What the exercise asks
Please copy out each line of the entries in which "label" appears.

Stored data

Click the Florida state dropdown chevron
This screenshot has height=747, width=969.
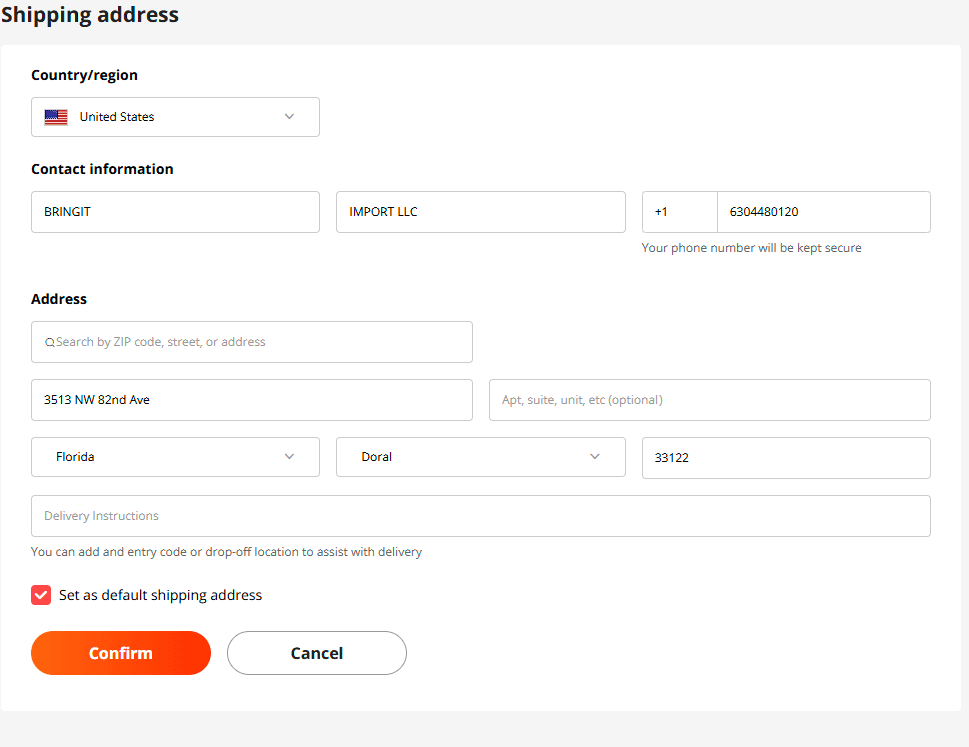tap(289, 457)
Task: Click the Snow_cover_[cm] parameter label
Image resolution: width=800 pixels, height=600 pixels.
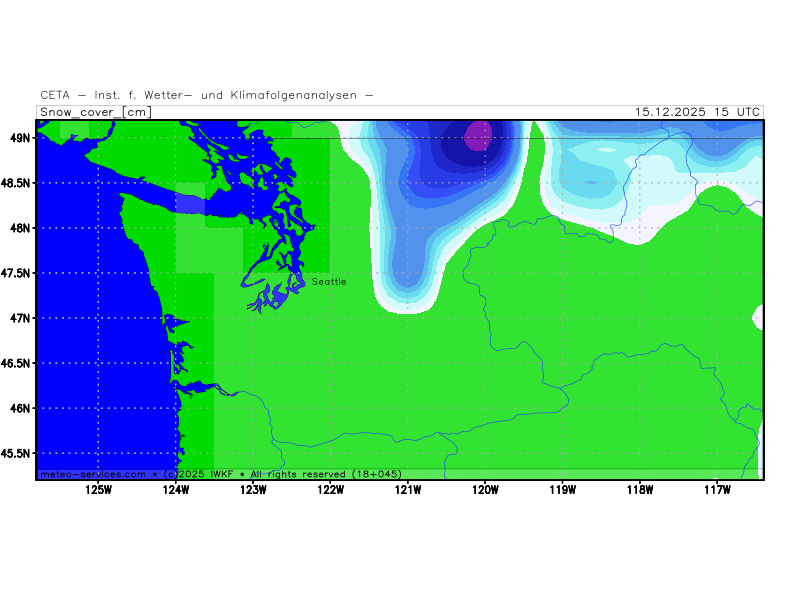Action: coord(95,112)
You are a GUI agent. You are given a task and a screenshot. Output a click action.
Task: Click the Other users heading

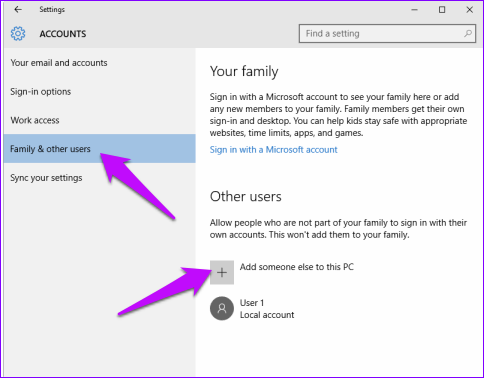point(246,196)
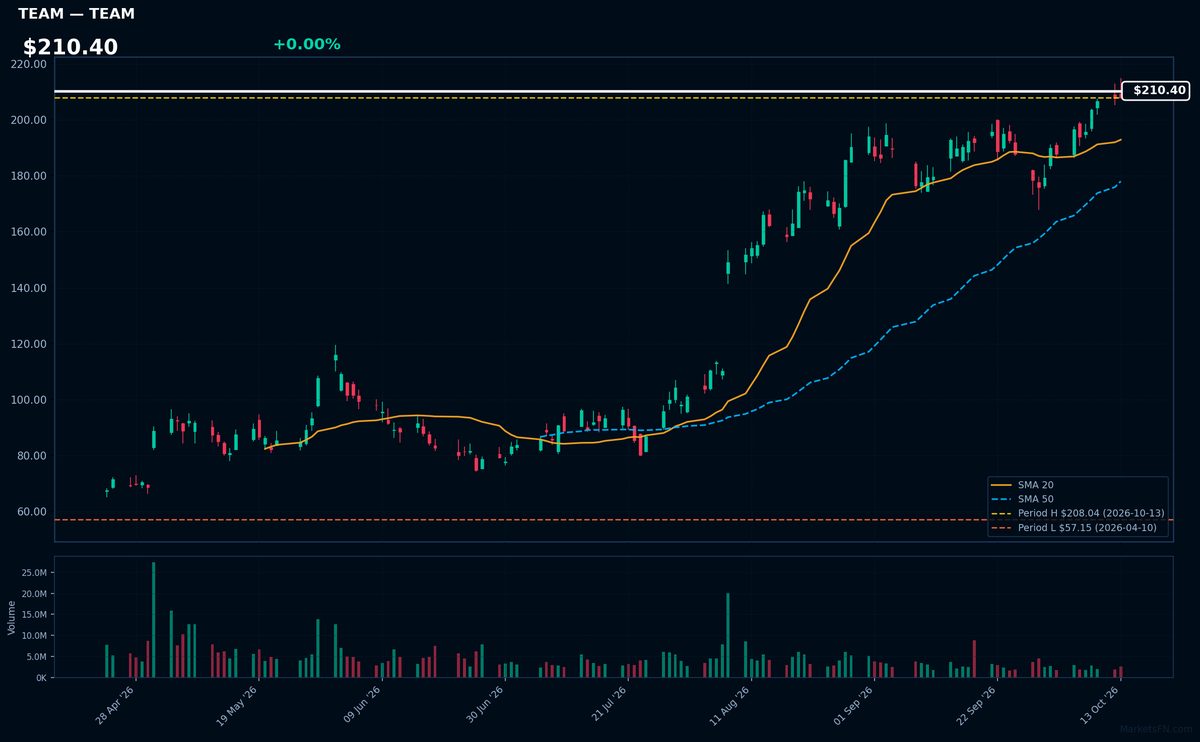Click the Period H $208.04 legend entry

pyautogui.click(x=1078, y=513)
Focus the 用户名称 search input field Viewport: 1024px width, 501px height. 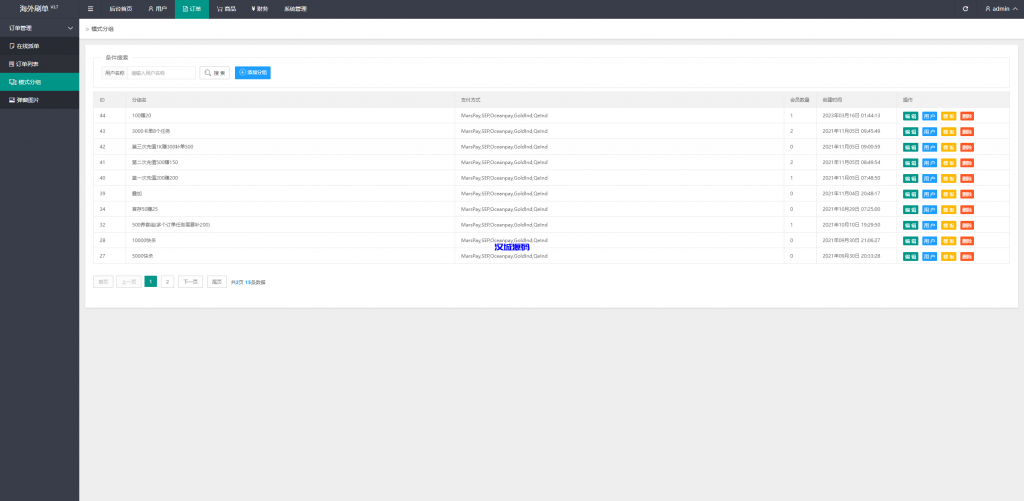[161, 73]
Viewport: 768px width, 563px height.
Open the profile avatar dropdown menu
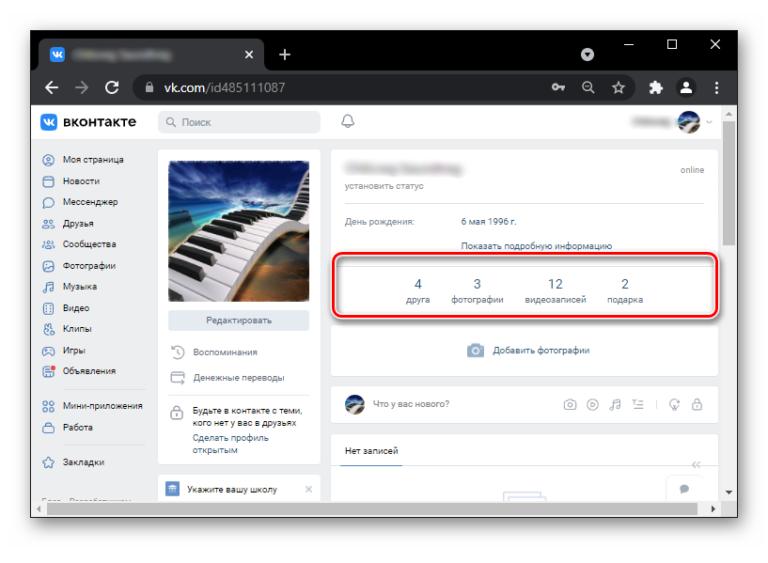695,122
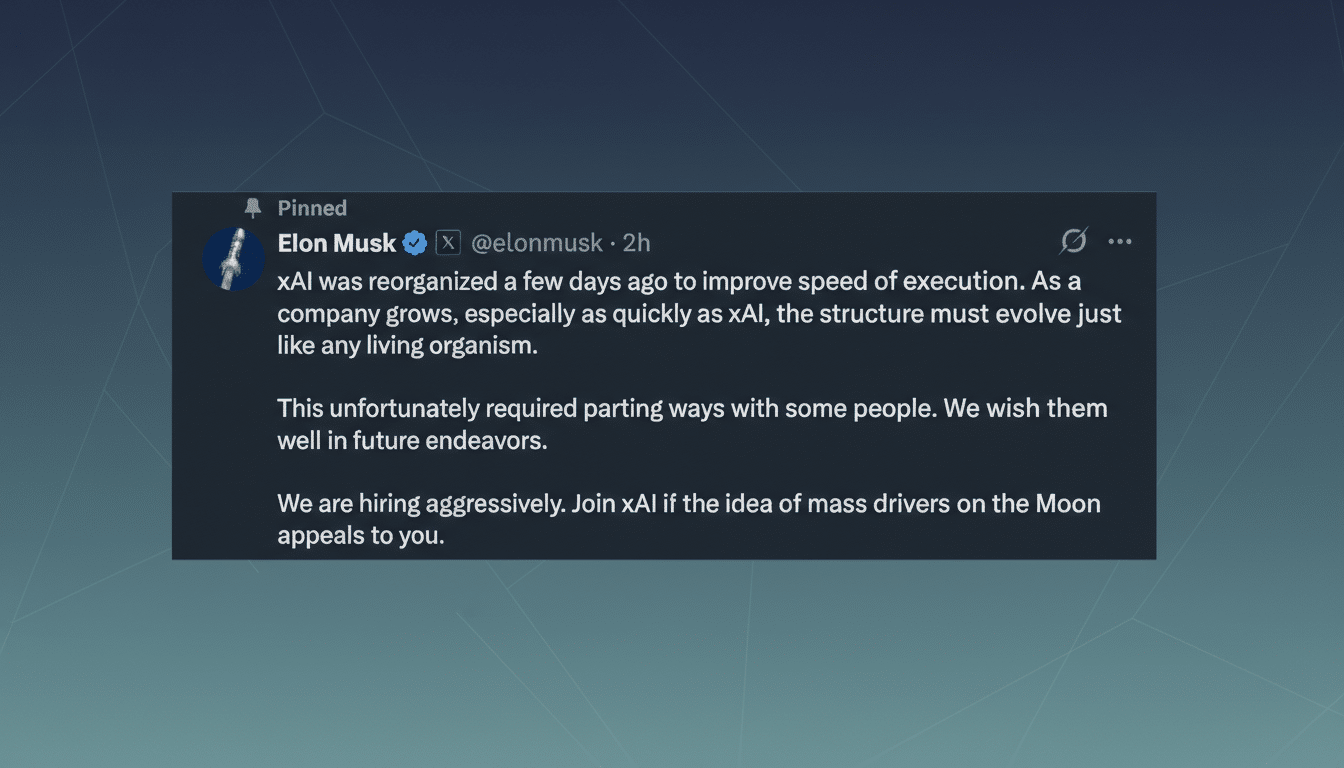Expand the tweet actions via ellipsis
The image size is (1344, 768).
1119,241
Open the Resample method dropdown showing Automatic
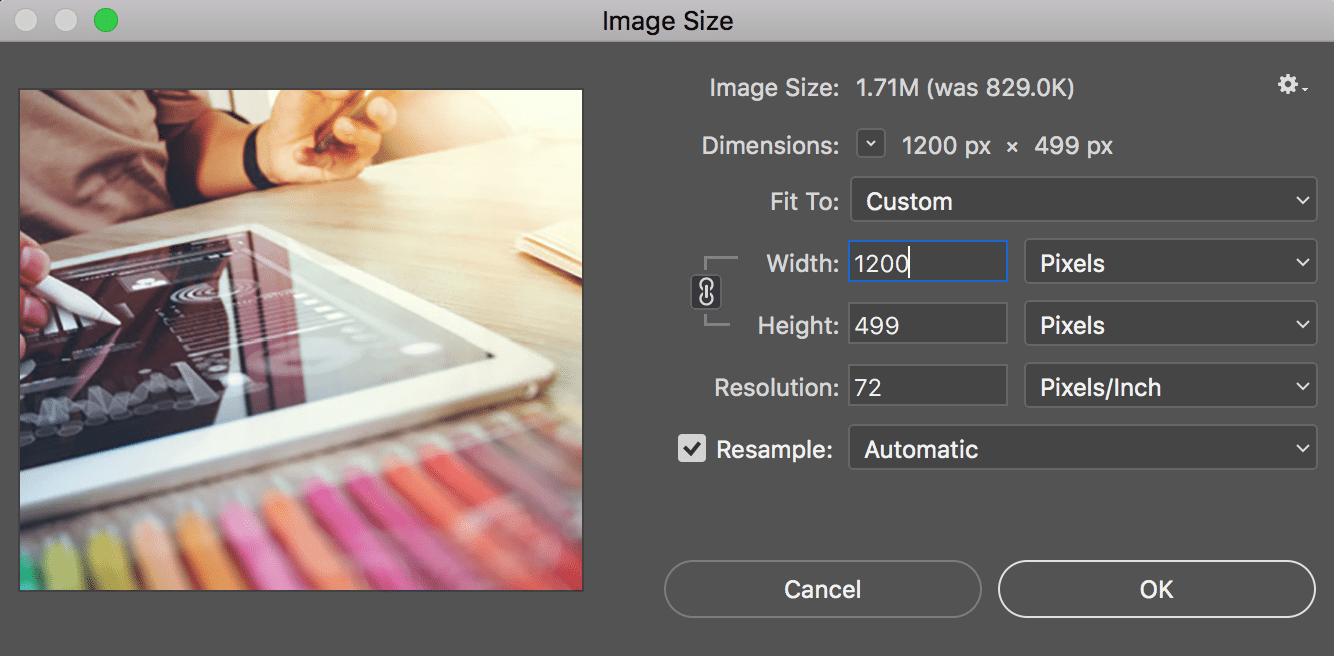The height and width of the screenshot is (656, 1334). pos(1083,448)
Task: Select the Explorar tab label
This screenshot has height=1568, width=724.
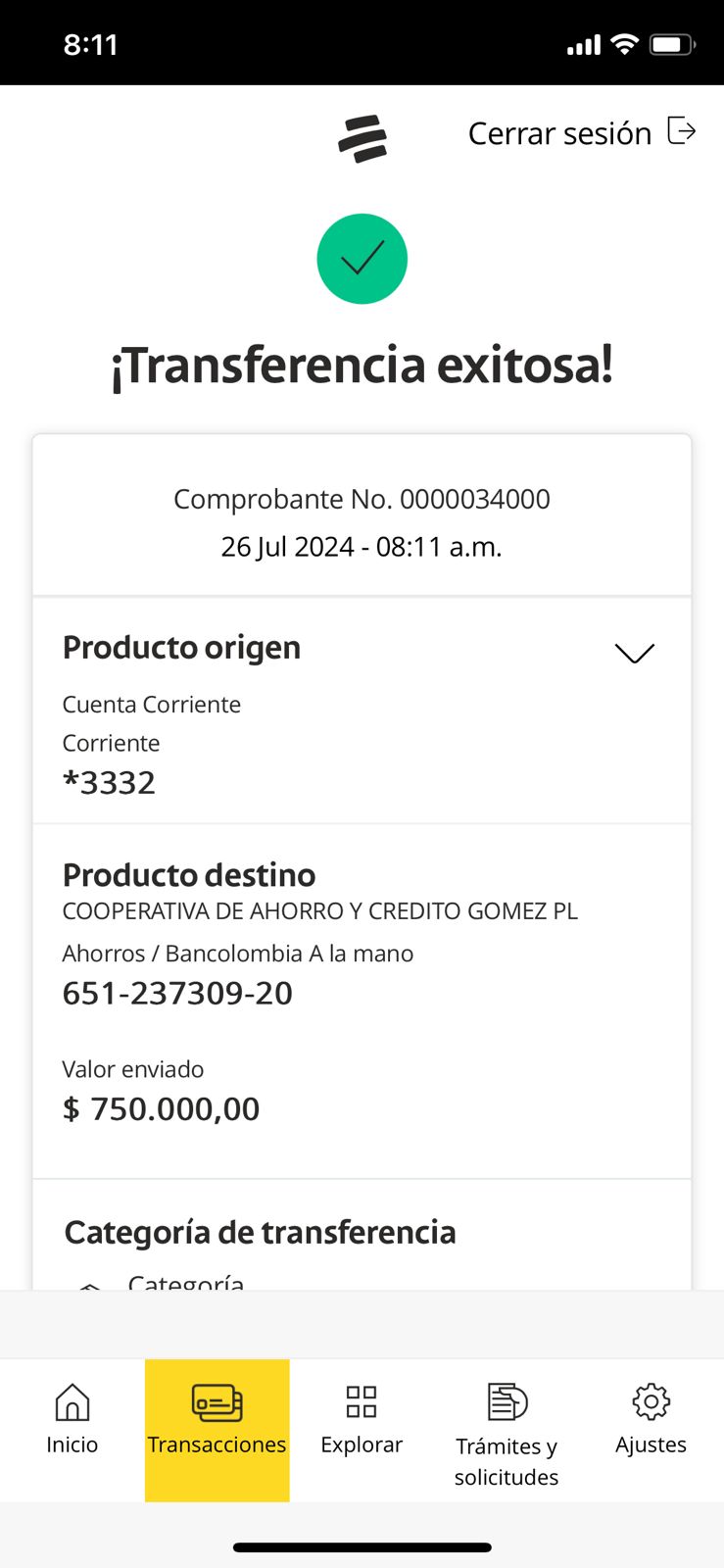Action: 362,1445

Output for this task
Task: Click the Snow_cover_[cm] parameter label
Task: Select the Explorar tab label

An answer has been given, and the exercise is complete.